I due, che si stavano già avviando uno di fianco all’altra verso la porta, si bloccano e tornano indietro con passo incerto.
“Vi porto a conoscere un amico.”
In meno di mezz’ora sono di fronte a un grosso portone in legno in pieno centro. “Si fermi pure qui,” dice Paolo al tassista. E così se ne vanno i primi venti Euro dell’eredità del prozio.
Il viaggio è stato piuttosto bizzarro; per conoscerli, Paolo ha fatto ai due compagni di viaggio una serie di domande sulla loro vita fino a quel giorno, a cui però i due hanno risposto molto sbrigativamente, se non col mutismo in certi casi. Eppure lui voleva solo legare. Forse non si aspettavano tutta quell’iniziativa già alla prima visita. In effetti Paolo riconosce in quel momento di essersi lasciato un po’ trasportare dall’entusiasmo. In poche ore ha nominato un nuovo amministratore delegato, indetto una plenaria, e si è portato fuori le cariche più alte dell’azienda. Ma ormai erano là e non poteva tirarsi indietro.

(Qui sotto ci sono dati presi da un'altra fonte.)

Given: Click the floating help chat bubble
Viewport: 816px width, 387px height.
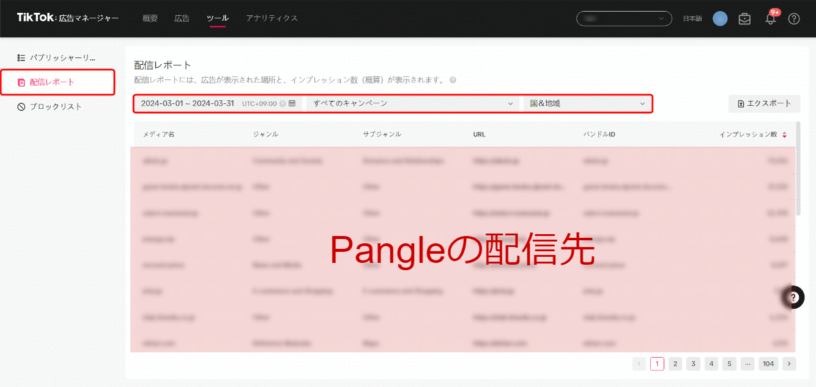Looking at the screenshot, I should click(x=793, y=297).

“Questa è la casa editrice di un mio amico,” annuncia dopo aver suonato il campanello. “Si occupano più che altro di fumetti.”

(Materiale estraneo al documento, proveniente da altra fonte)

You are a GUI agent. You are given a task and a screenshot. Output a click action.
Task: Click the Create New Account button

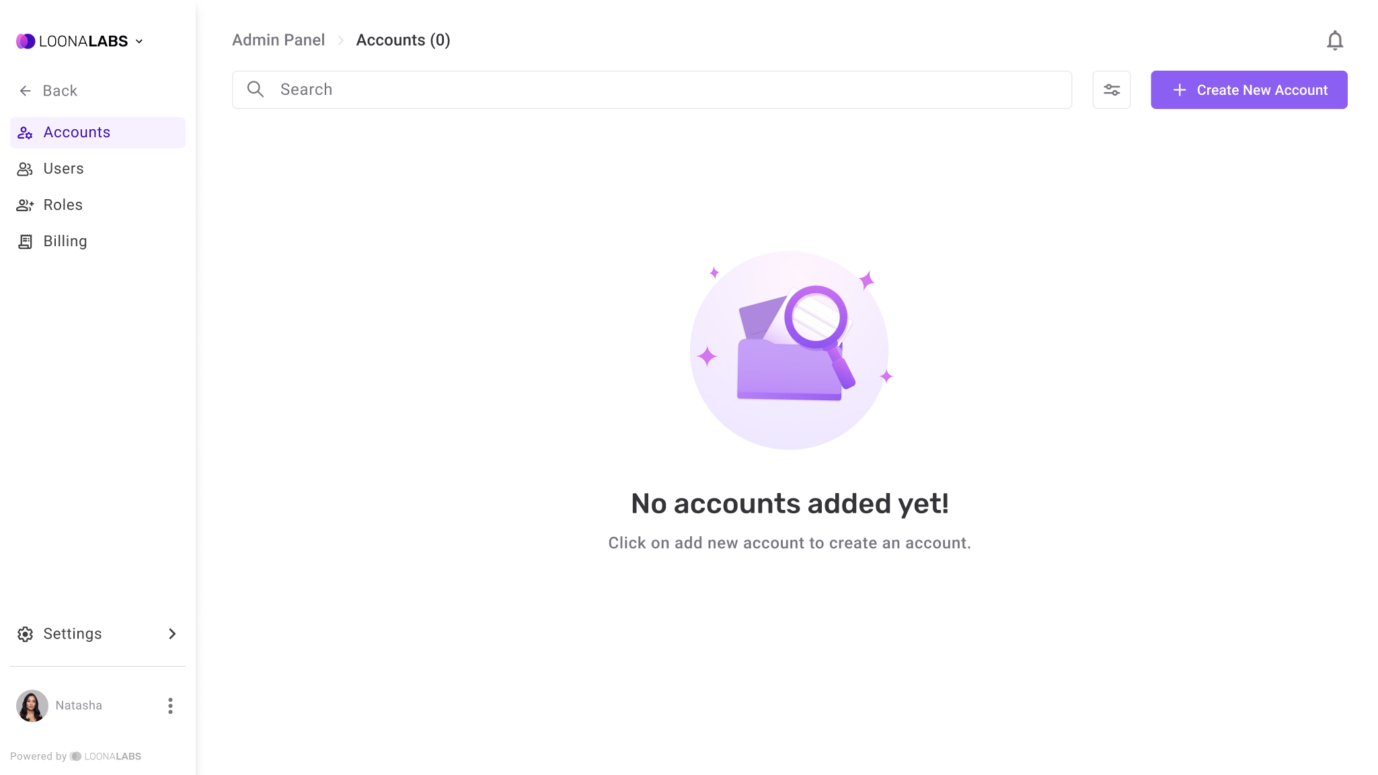1250,90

Ora, per tutto il viaggio i due non si erano spinti a fare nessuna domanda, se non a rispondere concisamente alle sue. Ma Paolo sa che ce n’è una molto ingombrante che aleggia nelle teste di entrambi: perché ci ha portato qui?

Come è nata l’idea di questo libro?
L’idea del libro me l’ha data una ex collega di un’agenzia di comunicazione specializzata in prodotti farmaceutici. Uno dei suoi clienti in passato era stato proprio un’azienda che come scopo aveva quello di affittare topi da laboratorio. Solo quello. L’ho trovato bizzarro e affascinante e ho capito che sarebbe stato divertente scriverci un racconto.

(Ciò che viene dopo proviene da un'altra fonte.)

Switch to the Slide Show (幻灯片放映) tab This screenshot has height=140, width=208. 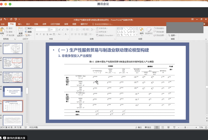pos(55,24)
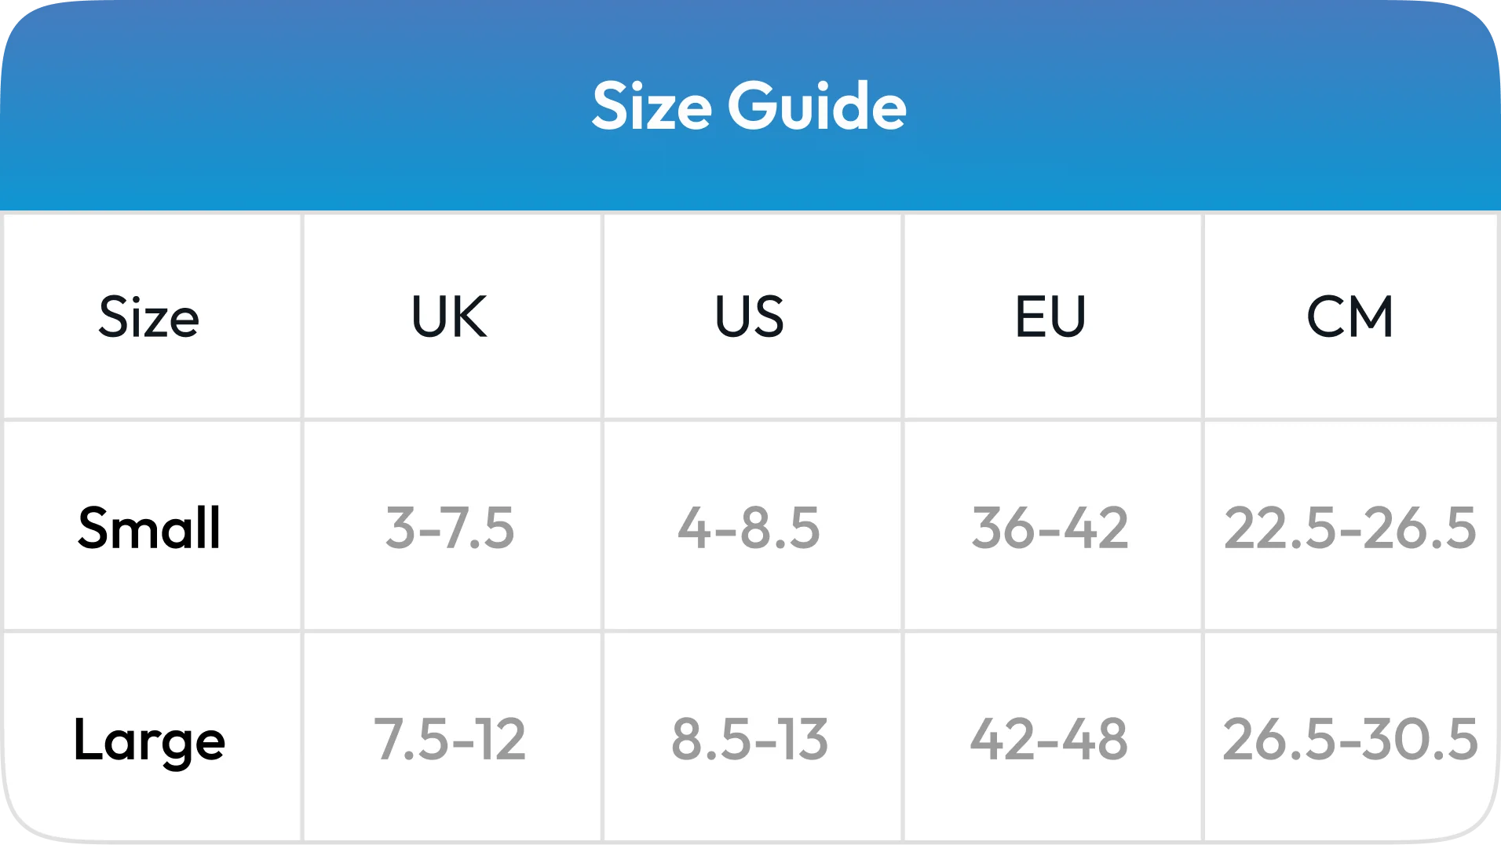Click the Small row label
This screenshot has height=845, width=1501.
click(149, 527)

Quanto è stato difficile portarlo a termine?
È stata una scrittura molto piacevole, in realtà. Ho trovato divertente scriverlo e spero che lo sia altrettanto leggerlo.
Quali sono i tuoi autori di riferimento?
Tra gli umoristi mi piacciono molto Christopher Moore, Alan Bennett, Arto Paasilinna e, tra i nostri, il classico Achille Campanile. Non mi sono perso nessun P.G. Wodehouse e mi piace molto anche l’umorismo fantascientifico di David Gerrold e Larry Niven. Tra le ispirazioni metto anche Graham Green, soprattutto per Il nostro agente all’Avana, e Raymond Queneau: Troppo buoni con le donne è un suo libro poco conosciuto ma che mi ha divertito molto.
Dove vivi e dove hai vissuto in passato?
Sono di Pisa e, dopo una parentesi di circa 3 anni a Roma, vivo ormai da 8 anni a Milano.
Dal punto di vista letterario, quali sono i tuoi progetti per il futuro?
Vorrei migliorarmi, innanzitutto, e continuare a scrivere racconti o romanzi umoristici che facciano divertire con leggerezza. Il prossimo è già in cantiere e si parlerà di carta igienica.
Di piacevole lettura, divertente. Si legge in un fiato.